Learning the art of tea making at Taiwan Chinese Academy
Students at both private schools and public institutions usually work towards the six levels of the HSK, administered by the Chinese National Office for Teaching Chinese as a Foreign Language or Hanban, which also sets standards for teacher qualifications.
While the Chinese government is leading the development of Chinese as a foreign language through such centralised initiatives, the lure of learning Mandarin in an authentic Chinese-speaking country is not limited to mainland China. Some Westerners are attracted to the more modernised societies of Taiwan and Hong Kong because they provide a more accessible study environment, despite traditional characters as opposed to simplified characters being used in both settings.
“Many Westerners come to Hong Kong to learn Mandarin because it’s more accessible”
There has been a big increase in the number of people wanting to study Mandarin in Hong Kong over the past three to four years, says Mini Cheung Tsz-wai, senior course consultant at Hong Kong Language School.
HKLC now admits some 300-400 students from abroad per year, who typically take intensive Mandarin courses of four or eight weeks, alongside its year-round courses in conversational Mandarin aimed at business people and others who travel regularly to mainland China. “Many Westerners come to Hong Kong to learn Mandarin because it’s more accessible and provides a stepping stone to the mainland,” she says. “It is more modern, more people speak English and they find the city is more manageable to live in.”
Rising demand over recent years has prompted the Taiwan Chinese Academy in Taipei to open a second branch in Tianmu to serve expats in the north of the city. TCA managing director David Chung says: “Having the second location gives us the range to cover the majority of northern Taiwan with our ever-popular Mandarin programme.”
There are many advantages to choosing Taiwan over China for students who wish to study Chinese in an immersive environment, he says. Past and present students have cited better air quality as the number one factor, with the friendliness of Taiwanese people, easier visa procedures and safe living environment also playing a part in their decision.

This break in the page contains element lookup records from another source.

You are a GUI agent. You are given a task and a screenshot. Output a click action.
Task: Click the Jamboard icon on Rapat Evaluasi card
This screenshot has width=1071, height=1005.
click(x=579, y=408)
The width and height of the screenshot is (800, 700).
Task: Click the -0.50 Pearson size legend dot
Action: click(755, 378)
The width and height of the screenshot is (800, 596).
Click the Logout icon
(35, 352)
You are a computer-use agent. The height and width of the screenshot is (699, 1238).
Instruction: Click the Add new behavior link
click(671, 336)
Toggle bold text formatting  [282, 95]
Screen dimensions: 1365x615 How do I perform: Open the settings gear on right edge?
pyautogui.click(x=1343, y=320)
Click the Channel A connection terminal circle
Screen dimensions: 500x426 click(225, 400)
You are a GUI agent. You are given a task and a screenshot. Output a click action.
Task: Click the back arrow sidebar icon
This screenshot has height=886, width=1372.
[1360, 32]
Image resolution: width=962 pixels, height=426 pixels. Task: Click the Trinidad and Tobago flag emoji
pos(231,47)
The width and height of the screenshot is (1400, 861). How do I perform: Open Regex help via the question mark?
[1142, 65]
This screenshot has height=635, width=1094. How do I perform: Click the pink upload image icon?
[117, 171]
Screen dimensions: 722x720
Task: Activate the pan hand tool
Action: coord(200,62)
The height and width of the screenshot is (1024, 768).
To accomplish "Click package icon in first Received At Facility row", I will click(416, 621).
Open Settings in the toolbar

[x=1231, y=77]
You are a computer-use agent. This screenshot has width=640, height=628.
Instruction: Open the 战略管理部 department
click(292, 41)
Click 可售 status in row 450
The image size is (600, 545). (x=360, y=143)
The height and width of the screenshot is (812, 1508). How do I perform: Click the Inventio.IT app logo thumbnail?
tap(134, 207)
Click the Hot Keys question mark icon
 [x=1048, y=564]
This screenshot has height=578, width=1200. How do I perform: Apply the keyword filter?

Preparing Chinese dumplings at That’s Mandarin school
Requirements around teaching qualifications are evolving as the sector does. XJTLU’s manager for languages other than English, Shen Xuanying, says teachers at its language centre must have a Master’s degree in teaching Chinese or linguistics and most have one or two years’ prior experience teaching in a Confucius Institute or another university.
All universities in Hong Kong require Chinese language teachers to have a teaching qualification and, while there are currently no binding certification requirements on universities in mainland China, moves are afoot to tighten up the rules, says Professor Si.
“This is all part of the professionalization of the Chinese as a foreign and second language market,” says Si. “We foresee a great demand for these teachers.”
Shen points to major new education agreements struck by China last month [Sept 2015] with the United States and Britain as a signal of the positive outlook for continuing growth in the Chinese as a foreign language market.
US President Barack Obama’s pledged to get one million American schoolchildren learning Mandarin by 2020 during Chinese President Xi Jinping’s visit to Washington and 23 education agreements on collaboration and exchange were struck at the eighth UK-China education summit in London.
Other initiatives include the US’s 100,000 Strong Foundation, which has the catchphrase “Investing in US-China relations, one student at a time” and Australia’s new Colombo Plan, which is focused on outbound mobility to Asia.
“In the light of these developments, we expect to see a dramatic increase in foreign student numbers on our programmes over coming years,” summarises Shen.